[Provided data]
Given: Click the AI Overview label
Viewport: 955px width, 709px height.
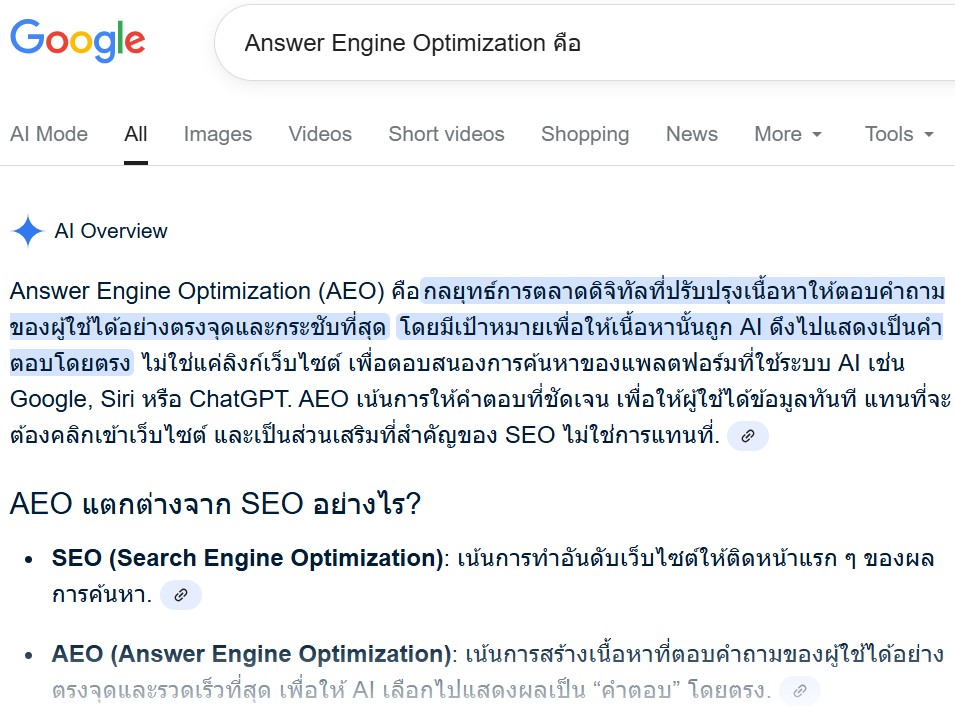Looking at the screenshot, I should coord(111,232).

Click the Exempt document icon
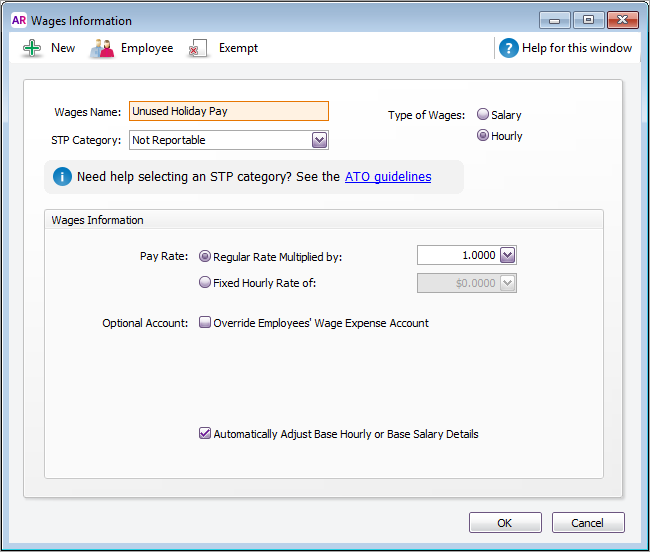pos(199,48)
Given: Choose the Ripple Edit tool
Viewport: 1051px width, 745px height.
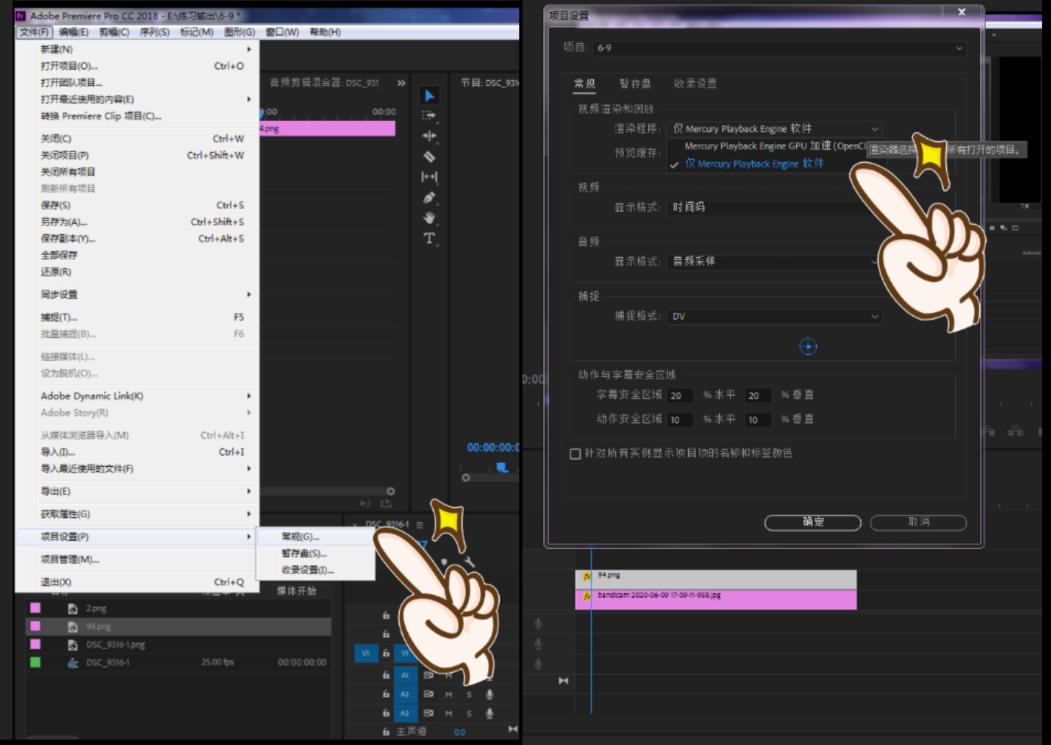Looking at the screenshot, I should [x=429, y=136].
==
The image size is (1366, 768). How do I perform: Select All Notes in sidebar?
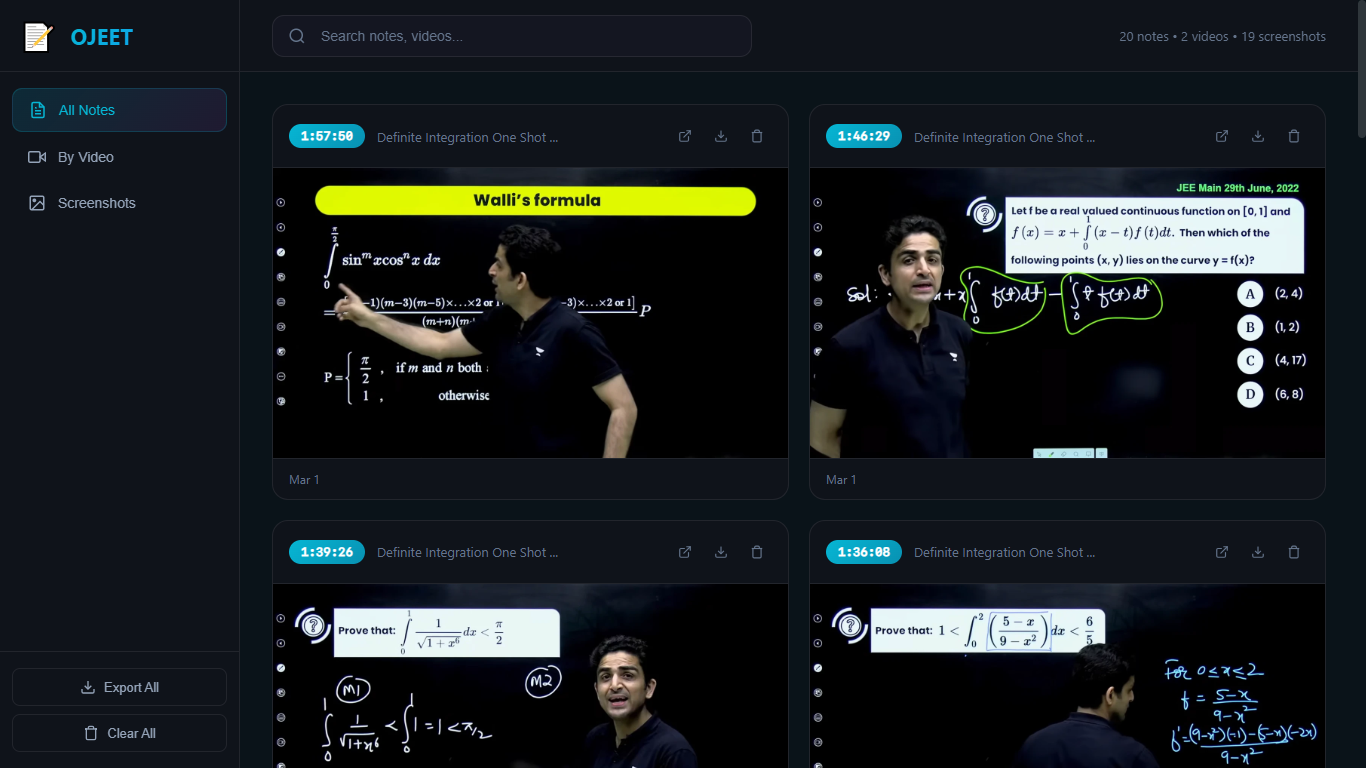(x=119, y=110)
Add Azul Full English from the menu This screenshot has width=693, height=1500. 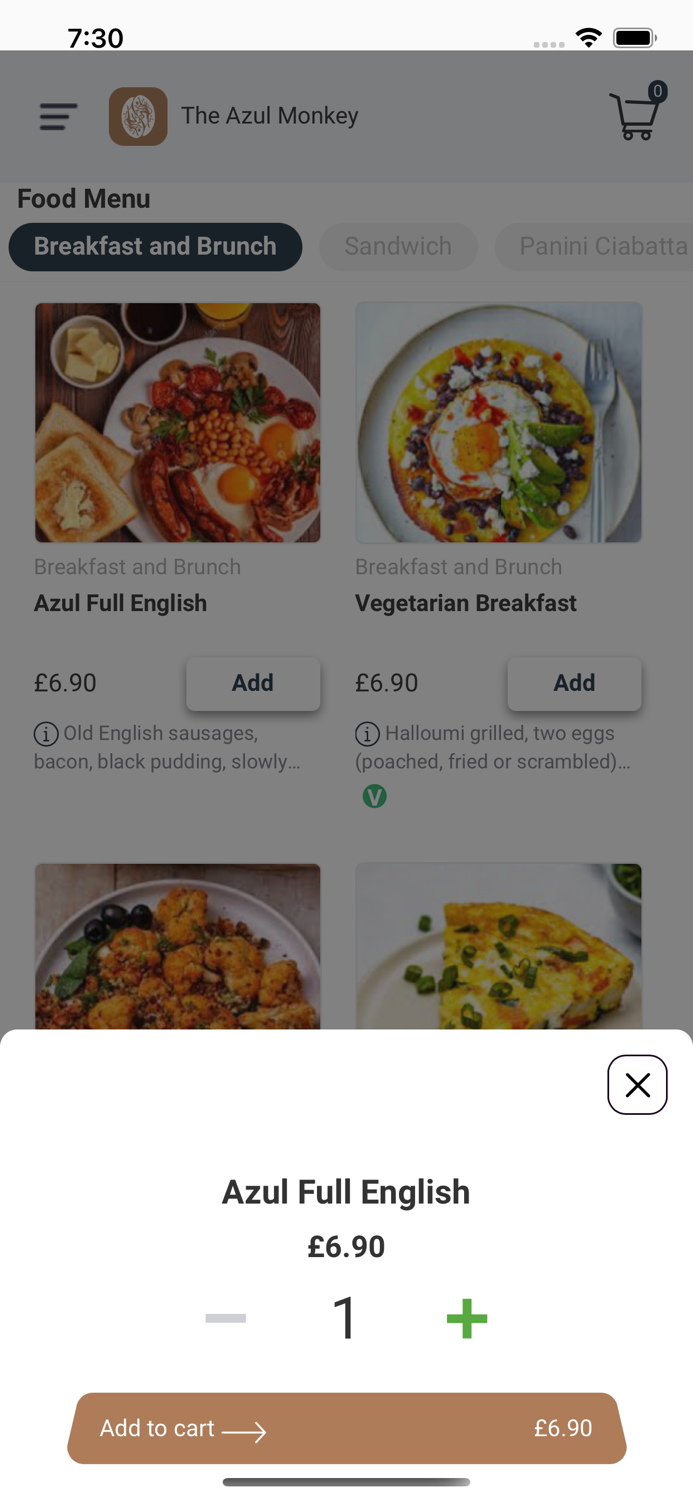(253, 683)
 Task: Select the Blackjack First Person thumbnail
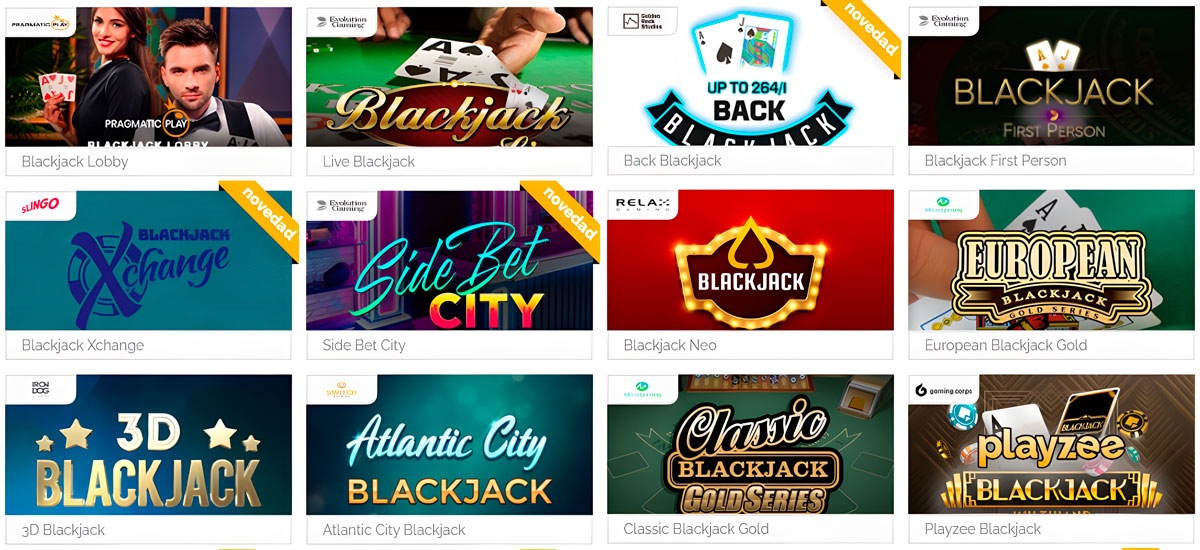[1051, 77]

[Your instructions] Out of the records above, pull each line containing the word "Given".

[Written answer]
Given: Click the AI Overview label
Given: Choose the Ripple Edit tool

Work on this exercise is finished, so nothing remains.